WYWIAD Z MATEUSZEM KLIMKIEM
Dlaczego zdecydowałeś się uprawiać judo?
Pierwszym sportem, który zdecydowałem się uprawiać był tenis stołowy. Jakiś czas trenowałem na „Omedze”. Miałem bardzo blisko, przychodziłem, grałem, nawet mi się to podobało, ale z wiekiem coś się wypaliło. W 1992 roku kiedy byłem w szkole podstawowej były pokazy judo w SP 11 i zainteresowało mnie to. Przyszedłem na pierwszy trening i tak już zostałem z przerwami na studia.
Pamiętasz swój pierwszy trening?
Pamiętam, że na trening przyszedłem z grupką kolegów z bloku, po dwóch tygodniach jeden odpadł, wówczas chodziliśmy na zajęcia trzy razy w tygodniu. Po miesiącu zostało nas dwóch, a w kolejnym miesiącu zostałem sam. Na początku było trudno, był taki czas, że nie było nawet judogi (odzież/kimono osoby trenującej judo). Pamiętam, że moją pierwszą judogę kupiła mi mama na Mikołaja. Używałem jej bardzo długo, nawet mam ją jeszcze w domu.

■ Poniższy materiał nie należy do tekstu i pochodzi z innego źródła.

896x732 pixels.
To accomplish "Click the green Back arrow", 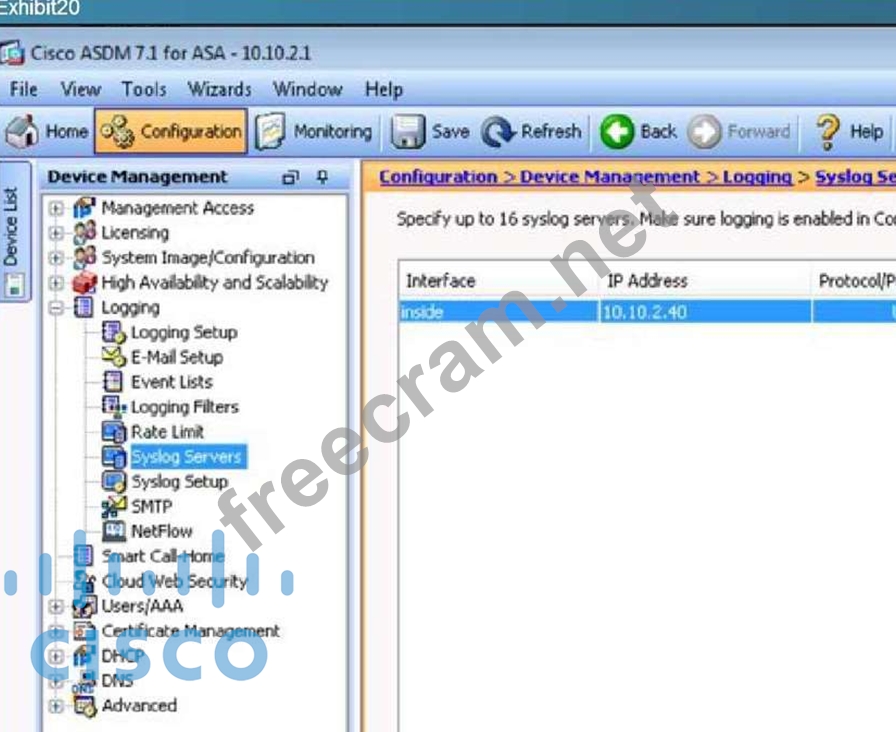I will (617, 132).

Czy rozwój sekcji Judo i indywidualne osiągnięcia jastrzębskich judoków miały wpływ na to, że rozpocząłeś swoją przygodę z judo?

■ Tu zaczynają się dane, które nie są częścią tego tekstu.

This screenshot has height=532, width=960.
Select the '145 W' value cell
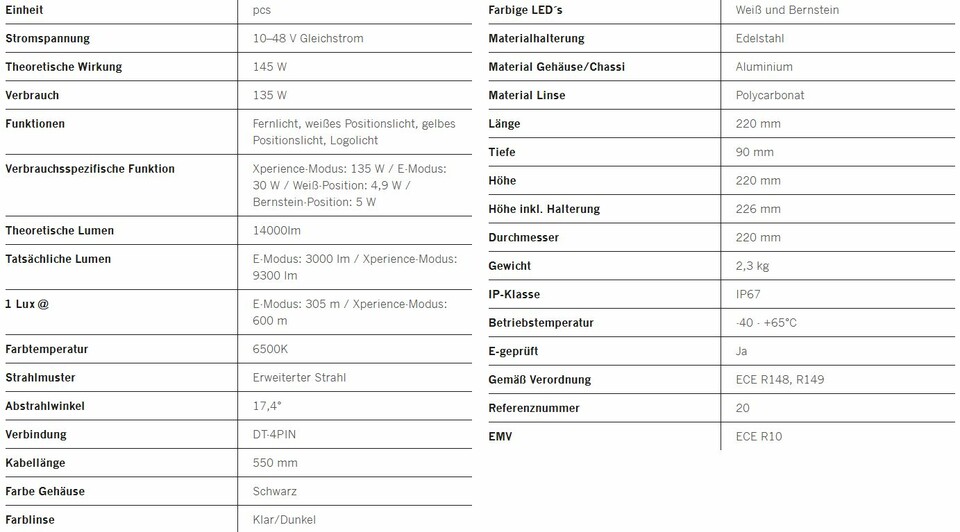[x=270, y=67]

Nie. Raczej to, że podczas pokazu widziałem, iż jest chłopak mieszkający blok wyżej i to jakoś mnie zaciekawiło, że znajoma osoba trenuje to i może ja spróbuję.
Z Klubem Judo Koka związany jesteś od 1992 roku. Czy od tamtych czasów Judo bardzo się zmieniło?
Kiedy rozpoczynałem zajęcia to na sali, w każdej grupie było około 35-45 osób. Żeby wyjechać na zawody, to trzeba było wygrać rywalizację wewnętrzną, stoczyć i wygrać kilka walk, krótko mówiąc - trzeba było się wykazać. Nie było tak, że każdy pojedzie. Były limity. Jedne kluby mogły wystawić 30 zawodników w Mistrzostwach Śląska, AZS Gliwice - 20 zawodników, a reszta klubów - 10 zawodników. Jako klub potrafiliśmy wystawić 10 zawodników i jako młodzicy potrafiliśmy wygrać klasyfikację medalową podczas Mistrzostw Śląska. Rywalizacja wewnętrzna, systematyka i solidne treningi procentowały na naszą korzyść. Każdy z nas przychodził do klubu z jakimś bagażem doświadczeń. Dorastaliśmy w miejscu, gdzie obecnie jest Stadion Miejski, którego na tamte lata nie było, była natomiast polana, dęby, a od strony ulicy Turystycznej płynęła rzeczka. Każdą wolną chwilę spędzaliśmy na zabawach w lesie i to w jakiś sposób kształtowało charakter. Dzisiejsze dzieci nie mają tego. Przychodząc pierwszy raz na zajęcia mieliśmy już jakiś fundament, w tej chwili na zajęcia przychodzą dzieci, które w klasie szóstej szkoły podstawowej trzeba nauczyć przewrotu w przód. To jest zasadnicza różnica. Wtedy nie mieliśmy nic. O wszystko musieliśmy zawalczyć. Ci spośród nas, którzy umieli walczyć o swoje cele, osiągnęli to co chcieli.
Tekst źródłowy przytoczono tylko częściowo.